Quando sono passato a casa tua a Fairbanks, mi è sembrato di entrare in un luogo fatato e non perché la tua tana scodinzoli gnomi e fatine. E’ magica perché c’è l’anima appassionata e determinata di chi, a mio modesto parere, è diventata senza saperlo uno dei simboli dell’emancipazione femminile americana. Nella tua valigia di cartone di ragazza di provincia venuta in Alaska nel 1965 c’erano i sogni di una donna qualsiasi, pronta a difenderli a denti stretti.
Mentre sorseggiavo il caffè americano guardandoti diritta negli occhi, pensavo che quando sei arrivata in mezzo ai cani da slitta, l’American Dream era già evaporato con i proiettili conficcati a John F. Kennedy e che di lì a poco, dentro il pantano della sanguinosa guerra del Vietnam, sarebbero state confiscate persino le utopie agli americani che avevano riposto fede nelle urla antirazziali di Martin Luther King.
Cara Mary, non è che i tuoi bellissimi cani hanno segreti poteri da “stregoni”? Sono riusciti a farmi vedere davanti agli occhi i momenti cruciali di quella gara, la tua conquista di aver liberato i cani da slitta dal pregiudizio della schiavitù, rendendoli copratogonisti della tua vittoria per la libertà.
La nostra chiacchierata mi ha fatto ritrovare la bellezza di tutte le donne libere come te, libere di pensare e sognare, libere di essere sé stesse, anche quando temi di essere finita tra una banda di bifolchi.

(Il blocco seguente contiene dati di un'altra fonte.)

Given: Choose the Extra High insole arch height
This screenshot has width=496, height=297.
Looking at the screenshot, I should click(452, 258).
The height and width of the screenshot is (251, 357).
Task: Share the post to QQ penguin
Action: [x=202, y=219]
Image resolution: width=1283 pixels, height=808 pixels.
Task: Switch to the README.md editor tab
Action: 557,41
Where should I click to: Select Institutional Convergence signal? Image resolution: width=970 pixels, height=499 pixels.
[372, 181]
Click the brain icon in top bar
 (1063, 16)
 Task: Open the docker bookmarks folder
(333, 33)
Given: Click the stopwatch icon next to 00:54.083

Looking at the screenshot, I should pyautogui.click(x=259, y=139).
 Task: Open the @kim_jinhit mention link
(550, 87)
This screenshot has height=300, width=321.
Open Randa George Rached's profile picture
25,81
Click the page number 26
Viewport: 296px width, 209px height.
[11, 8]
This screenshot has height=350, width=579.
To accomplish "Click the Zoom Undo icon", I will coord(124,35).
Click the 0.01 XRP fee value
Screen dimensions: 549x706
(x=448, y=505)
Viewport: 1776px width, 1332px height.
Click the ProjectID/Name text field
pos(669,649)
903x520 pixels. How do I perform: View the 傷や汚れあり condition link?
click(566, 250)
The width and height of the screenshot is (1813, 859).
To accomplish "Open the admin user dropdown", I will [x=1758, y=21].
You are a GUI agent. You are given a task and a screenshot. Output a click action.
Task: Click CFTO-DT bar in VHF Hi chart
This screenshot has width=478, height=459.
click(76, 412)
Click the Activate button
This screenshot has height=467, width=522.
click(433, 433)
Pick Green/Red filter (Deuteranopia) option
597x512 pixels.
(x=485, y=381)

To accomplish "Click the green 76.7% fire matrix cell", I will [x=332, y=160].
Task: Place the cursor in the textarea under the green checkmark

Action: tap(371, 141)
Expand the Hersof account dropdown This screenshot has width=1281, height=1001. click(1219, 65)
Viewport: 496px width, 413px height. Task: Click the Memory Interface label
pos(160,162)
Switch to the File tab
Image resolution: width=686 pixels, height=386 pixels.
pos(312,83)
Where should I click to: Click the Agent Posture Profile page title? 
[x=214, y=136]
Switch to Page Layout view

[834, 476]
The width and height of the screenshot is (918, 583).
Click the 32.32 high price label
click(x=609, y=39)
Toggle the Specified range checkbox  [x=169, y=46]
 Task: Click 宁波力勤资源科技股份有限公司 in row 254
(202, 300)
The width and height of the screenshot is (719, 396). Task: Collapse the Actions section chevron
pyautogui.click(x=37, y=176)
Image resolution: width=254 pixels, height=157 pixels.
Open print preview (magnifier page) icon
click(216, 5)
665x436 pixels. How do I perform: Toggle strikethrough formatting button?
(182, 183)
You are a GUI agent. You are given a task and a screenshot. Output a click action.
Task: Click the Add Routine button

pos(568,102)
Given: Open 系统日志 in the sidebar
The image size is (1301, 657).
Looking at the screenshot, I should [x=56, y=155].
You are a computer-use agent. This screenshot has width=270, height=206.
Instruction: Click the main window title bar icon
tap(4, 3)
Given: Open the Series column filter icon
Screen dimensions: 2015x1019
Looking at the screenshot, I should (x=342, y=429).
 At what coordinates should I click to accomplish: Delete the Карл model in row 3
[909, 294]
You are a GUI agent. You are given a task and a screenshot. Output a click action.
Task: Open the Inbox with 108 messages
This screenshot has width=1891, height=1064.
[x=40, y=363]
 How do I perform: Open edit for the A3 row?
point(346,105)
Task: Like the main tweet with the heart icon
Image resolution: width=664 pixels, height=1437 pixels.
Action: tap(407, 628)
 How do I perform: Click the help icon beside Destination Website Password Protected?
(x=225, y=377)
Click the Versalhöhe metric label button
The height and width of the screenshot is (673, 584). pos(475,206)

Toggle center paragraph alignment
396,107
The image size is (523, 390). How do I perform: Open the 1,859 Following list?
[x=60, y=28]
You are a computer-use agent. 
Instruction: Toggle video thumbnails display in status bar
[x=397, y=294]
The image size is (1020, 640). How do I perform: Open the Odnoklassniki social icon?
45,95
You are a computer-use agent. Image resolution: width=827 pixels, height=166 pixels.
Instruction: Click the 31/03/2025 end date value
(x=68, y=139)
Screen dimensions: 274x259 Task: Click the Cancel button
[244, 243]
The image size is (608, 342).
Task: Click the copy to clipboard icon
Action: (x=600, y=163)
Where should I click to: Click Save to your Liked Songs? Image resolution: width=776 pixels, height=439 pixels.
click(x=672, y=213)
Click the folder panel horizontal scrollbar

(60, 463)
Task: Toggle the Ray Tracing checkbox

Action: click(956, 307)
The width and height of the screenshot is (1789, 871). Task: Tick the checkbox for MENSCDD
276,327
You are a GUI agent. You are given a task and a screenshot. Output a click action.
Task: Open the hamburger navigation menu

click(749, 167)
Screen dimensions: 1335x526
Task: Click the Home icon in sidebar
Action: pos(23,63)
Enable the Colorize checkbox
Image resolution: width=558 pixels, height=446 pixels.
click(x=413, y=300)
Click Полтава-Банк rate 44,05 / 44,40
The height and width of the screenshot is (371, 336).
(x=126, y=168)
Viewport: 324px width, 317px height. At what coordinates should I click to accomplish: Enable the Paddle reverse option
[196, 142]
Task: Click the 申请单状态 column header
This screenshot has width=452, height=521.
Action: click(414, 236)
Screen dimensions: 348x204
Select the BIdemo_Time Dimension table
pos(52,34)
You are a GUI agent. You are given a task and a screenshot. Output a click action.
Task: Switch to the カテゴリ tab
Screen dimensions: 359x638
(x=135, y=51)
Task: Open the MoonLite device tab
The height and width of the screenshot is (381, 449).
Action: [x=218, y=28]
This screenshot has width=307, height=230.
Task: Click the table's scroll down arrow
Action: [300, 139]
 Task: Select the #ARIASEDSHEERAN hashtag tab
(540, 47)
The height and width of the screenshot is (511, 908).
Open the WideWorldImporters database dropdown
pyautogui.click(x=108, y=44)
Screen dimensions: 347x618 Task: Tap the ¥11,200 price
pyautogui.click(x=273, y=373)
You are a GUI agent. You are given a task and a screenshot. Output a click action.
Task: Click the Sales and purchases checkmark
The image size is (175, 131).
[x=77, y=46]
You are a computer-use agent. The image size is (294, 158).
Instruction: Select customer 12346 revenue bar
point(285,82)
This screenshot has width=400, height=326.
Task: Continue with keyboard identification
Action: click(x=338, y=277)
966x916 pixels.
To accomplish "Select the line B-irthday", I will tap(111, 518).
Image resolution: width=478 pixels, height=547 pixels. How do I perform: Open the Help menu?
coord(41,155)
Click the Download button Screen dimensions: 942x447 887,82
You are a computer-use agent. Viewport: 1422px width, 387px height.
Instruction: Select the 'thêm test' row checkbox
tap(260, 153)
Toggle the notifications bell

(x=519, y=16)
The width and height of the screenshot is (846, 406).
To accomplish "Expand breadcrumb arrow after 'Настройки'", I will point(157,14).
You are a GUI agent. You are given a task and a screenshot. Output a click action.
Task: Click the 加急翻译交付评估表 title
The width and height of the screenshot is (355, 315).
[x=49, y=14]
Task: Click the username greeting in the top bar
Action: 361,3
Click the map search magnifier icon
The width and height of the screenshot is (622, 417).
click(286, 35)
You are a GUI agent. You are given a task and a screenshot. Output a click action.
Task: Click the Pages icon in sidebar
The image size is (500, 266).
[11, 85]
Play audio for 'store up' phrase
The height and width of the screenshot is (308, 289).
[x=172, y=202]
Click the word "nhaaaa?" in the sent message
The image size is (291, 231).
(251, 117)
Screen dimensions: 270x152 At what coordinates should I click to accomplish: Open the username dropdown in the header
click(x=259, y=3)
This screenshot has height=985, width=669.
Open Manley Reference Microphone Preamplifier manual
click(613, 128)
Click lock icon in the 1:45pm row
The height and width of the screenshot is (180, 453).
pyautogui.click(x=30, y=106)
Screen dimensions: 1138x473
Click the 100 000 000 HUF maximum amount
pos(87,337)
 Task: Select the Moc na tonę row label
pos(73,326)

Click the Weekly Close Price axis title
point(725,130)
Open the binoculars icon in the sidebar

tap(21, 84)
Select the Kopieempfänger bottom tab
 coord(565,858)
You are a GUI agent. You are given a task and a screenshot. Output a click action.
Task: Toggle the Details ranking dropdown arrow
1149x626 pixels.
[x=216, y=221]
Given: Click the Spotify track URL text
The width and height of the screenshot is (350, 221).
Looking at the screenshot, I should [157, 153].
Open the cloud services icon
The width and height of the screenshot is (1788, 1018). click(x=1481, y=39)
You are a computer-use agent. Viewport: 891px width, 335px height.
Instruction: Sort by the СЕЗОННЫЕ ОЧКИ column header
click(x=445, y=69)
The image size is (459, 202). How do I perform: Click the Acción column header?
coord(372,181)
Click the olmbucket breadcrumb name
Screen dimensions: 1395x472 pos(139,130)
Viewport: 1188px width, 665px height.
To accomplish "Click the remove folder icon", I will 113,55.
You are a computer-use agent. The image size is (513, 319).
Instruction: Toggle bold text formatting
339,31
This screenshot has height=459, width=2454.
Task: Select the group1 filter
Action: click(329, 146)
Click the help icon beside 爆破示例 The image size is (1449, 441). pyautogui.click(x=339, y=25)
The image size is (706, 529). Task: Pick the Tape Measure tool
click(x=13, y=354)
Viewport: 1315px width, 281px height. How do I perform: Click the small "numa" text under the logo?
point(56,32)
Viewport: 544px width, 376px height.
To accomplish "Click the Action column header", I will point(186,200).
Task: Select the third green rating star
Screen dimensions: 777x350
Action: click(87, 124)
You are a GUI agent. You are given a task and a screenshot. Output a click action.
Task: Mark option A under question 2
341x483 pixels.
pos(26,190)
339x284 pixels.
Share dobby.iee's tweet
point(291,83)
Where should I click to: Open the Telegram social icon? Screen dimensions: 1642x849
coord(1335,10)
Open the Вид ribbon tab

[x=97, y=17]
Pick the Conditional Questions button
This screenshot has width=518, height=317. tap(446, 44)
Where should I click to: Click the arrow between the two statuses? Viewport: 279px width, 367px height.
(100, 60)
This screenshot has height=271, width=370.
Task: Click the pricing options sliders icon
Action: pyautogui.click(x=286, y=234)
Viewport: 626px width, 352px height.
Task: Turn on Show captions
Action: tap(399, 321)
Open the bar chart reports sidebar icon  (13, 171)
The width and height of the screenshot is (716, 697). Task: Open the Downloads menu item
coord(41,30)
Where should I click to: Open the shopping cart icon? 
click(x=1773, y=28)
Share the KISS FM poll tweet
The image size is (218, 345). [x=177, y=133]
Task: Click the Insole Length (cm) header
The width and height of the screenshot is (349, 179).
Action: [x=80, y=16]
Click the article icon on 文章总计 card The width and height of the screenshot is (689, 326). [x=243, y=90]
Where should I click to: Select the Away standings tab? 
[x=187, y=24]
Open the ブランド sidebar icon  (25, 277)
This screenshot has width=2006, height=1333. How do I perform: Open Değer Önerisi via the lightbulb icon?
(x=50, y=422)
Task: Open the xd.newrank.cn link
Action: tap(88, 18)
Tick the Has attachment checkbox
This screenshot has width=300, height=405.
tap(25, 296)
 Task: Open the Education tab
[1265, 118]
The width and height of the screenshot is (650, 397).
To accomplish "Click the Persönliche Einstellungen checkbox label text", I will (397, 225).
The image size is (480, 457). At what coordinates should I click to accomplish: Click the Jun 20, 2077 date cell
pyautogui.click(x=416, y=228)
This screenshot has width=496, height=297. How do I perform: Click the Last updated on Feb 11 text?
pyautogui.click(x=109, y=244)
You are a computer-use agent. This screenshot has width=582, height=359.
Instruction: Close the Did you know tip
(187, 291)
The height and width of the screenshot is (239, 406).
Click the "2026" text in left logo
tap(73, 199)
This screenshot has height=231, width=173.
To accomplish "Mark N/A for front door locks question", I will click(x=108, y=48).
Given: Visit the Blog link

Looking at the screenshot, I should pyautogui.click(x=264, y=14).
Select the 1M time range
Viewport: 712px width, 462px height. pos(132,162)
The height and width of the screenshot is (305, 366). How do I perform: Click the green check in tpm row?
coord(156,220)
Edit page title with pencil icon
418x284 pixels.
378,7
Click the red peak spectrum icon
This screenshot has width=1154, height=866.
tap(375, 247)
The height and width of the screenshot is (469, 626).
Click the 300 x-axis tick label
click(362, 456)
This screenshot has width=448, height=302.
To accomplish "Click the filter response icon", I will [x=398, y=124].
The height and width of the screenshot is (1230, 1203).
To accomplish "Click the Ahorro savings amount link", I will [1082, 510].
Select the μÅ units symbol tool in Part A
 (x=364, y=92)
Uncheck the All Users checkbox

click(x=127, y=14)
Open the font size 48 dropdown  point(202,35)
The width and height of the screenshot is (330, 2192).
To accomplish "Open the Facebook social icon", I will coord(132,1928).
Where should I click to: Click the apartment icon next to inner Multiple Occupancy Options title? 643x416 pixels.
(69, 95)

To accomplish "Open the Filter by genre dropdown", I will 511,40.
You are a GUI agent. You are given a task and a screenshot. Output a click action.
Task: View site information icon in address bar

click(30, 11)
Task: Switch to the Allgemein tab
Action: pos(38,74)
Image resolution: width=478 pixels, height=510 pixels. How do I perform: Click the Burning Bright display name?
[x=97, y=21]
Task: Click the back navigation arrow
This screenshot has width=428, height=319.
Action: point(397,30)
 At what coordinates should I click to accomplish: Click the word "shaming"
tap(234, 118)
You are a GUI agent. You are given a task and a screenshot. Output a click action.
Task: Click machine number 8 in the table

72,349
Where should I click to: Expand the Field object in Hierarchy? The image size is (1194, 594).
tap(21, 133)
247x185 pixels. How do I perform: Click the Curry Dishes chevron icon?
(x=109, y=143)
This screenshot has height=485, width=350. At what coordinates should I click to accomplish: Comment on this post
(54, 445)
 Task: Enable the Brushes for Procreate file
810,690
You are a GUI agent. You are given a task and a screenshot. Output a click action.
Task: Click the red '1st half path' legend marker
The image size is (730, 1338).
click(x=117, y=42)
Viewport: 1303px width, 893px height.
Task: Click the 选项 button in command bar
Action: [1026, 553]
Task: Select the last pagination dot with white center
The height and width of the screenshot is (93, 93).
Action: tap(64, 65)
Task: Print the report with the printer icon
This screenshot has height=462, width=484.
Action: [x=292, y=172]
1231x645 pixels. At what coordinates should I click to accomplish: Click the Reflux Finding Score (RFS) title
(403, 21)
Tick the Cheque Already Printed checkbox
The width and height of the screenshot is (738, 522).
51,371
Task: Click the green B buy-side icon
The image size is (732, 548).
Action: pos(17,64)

Cara Mary, mi hai fatto felice e quando me ne sono andato, senza fartene accorgere, ho inghiottito il magone della prima e ultima volta insieme alla signora che dall’Alaska schiaffeggiò il becero maschilsmo americano.
Ti voglio bene.
Siamo fatti anche noi della materia di cui son fatti i sogni; e nello spazio e nel tempo d’un sogno è racchiusa la nostra breve vita. (William Shakespeare)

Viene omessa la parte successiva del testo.